The type of hive they will find depends on the type of bee; there are 5 main types in the NSTR forests that Siva recognizes. “There is the chinna masara (Indian hive bee) — thin like mosquitoes. They build their hives in chettu torralu (a semi-enclosed cavity in the trunk of a tree). The second is the puttaka tena pera (or chinna pera), which prefers the light, and builds on branches. The pedda pera is bigger, and hangs its hives at heights from rocky hills or tall structures like signal towers. The fourth kind is the foreign one, which came from Europe and people started cultivating them in boxes here. The ones that escape build their hives in mounds on the ground. Then there’s the sanna masara, which lives deep inside the forest and builds its nest from the ground; a three-year hive can even go up to 20 feet,” he says. The pedda pera, or the rock bee, is special to the region.

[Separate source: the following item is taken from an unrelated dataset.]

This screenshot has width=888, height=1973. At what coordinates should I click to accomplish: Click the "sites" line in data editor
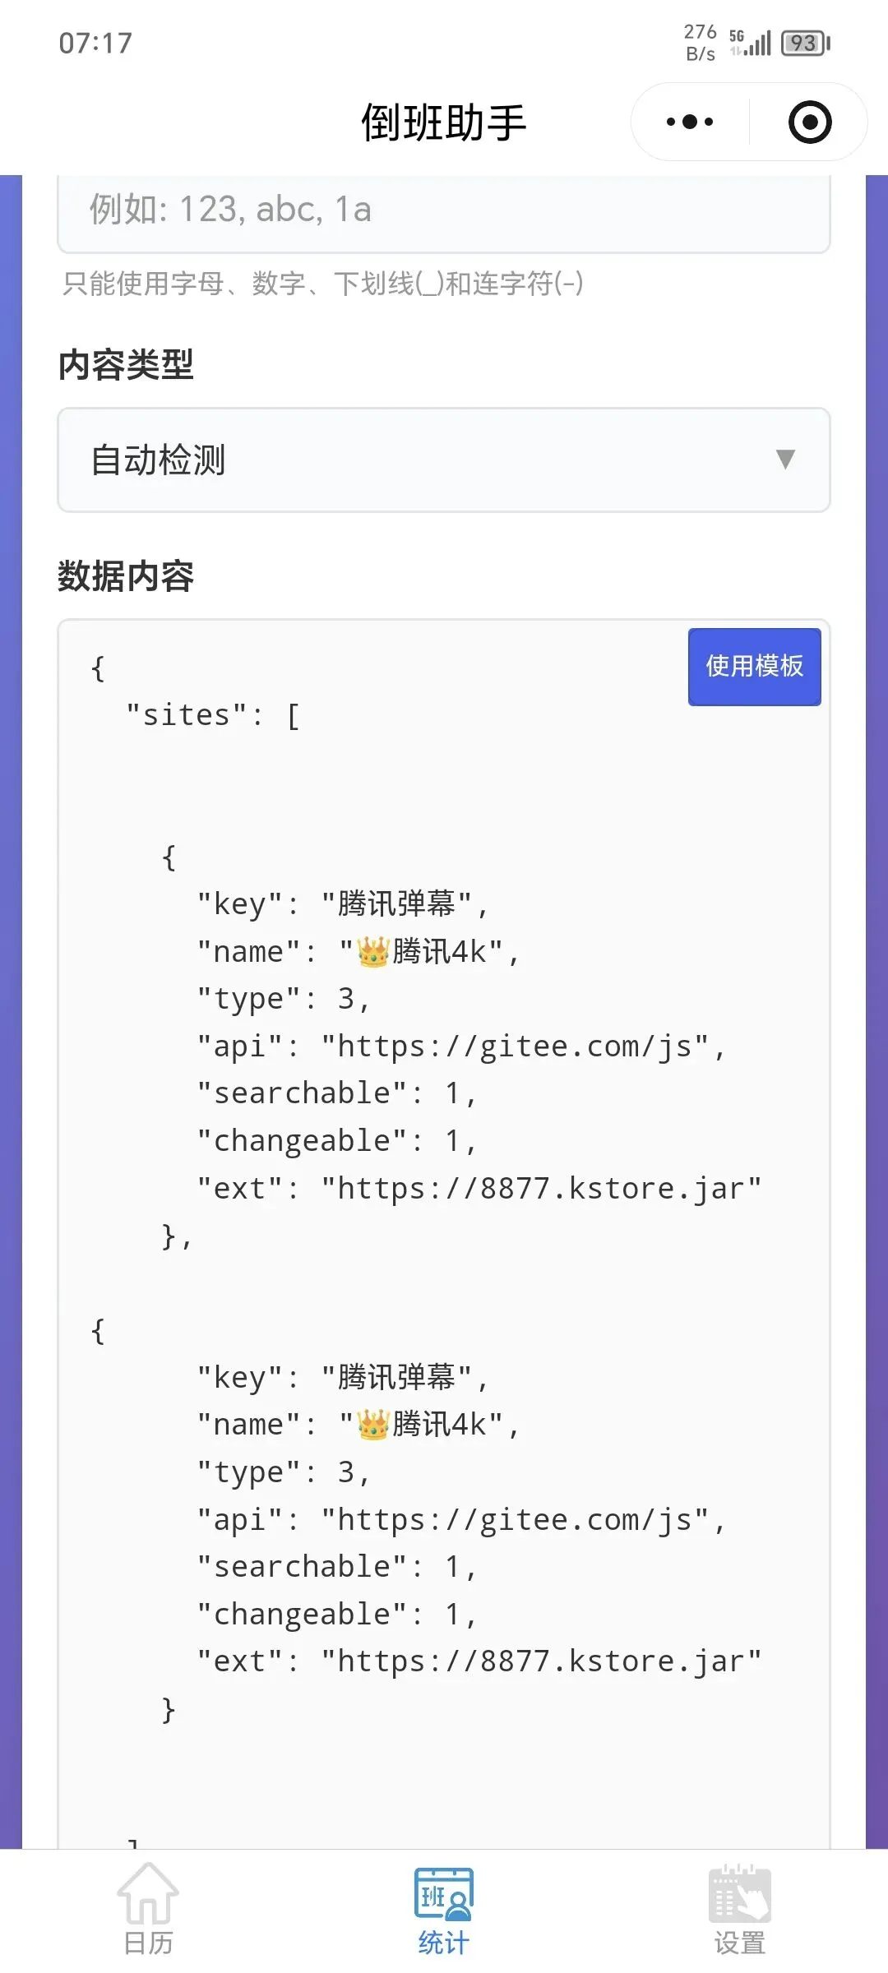coord(214,715)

Honey being removed from the bark of a tree in NSTR. Picture by: M Javeed.
Once they find the hive, depending on its size, they smoke the bees out by burning neem leaves and using the bamboo as a pipe. The bees leave the hive for 30 to 60 minutes, giving them time to collect the honeycombs.
“Of course, there is a good chance of getting stung, especially when I was still learning,” he says, in a matter-of-fact manner, adding, “My wife and I have been stung about 5 or 6 times.” Strictly in these cases of emergency alone, Siva has learnt a trick to soothe the sting until he can go to a doctor. “The honey is concentrated in the upper section of the hive. However, the other cells, where the larvae grow, has the ‘bee milk’,” he says, referring to the royal jelly secreted by the worker bees to feed the larvae. “We apply the milk on the skin to soothe the sting, until we can go to a hospital.”
However, when the hives grow in cavities and dark spaces, which means they have to put their hand blindly through the void, it is difficult to ascertain what stung or bit them. In such cases, they can’t be sure what they can use for first aid, and must walk back to the nearest hospital immediately. Bites aren’t the only danger; falls are too — they may fall off the tree or hill they climb to get the honey, or the hive may fall on them.
Honey collection as a livelihood
For their hard work and risk, a kilogram of honey fetches them Rs 600 during spring and summer, and Rs 1,200 in the off-season. “Buyers come to our village from Srisailam and nearby towns. We don’t sell all of it, we store some so that we can sell in the off-season too,” explains Siva.
One of their key driving principles is that the practice of collecting honey must be sustainable. They give enough time for honeycombs to develop, gathering only within those 3 months in a year. The honey is primarily used for their own consumption and only the excess is sold.
“There are frequent power cuts here. That’s when the wax from the combs comes in handy. After filtering the honey, you boil the leftover in a pot of water (double boiler), and let it become thick, like soup. The wax then emerges on top,” says Siva. This is used to light up the dark night in the NSTR.
“We gather for our survival; we live off the forest,” says Siva. Ideally, he wouldn’t want his 8-year-old son, who attends school to take up the same profession. “But you never know what the future holds.”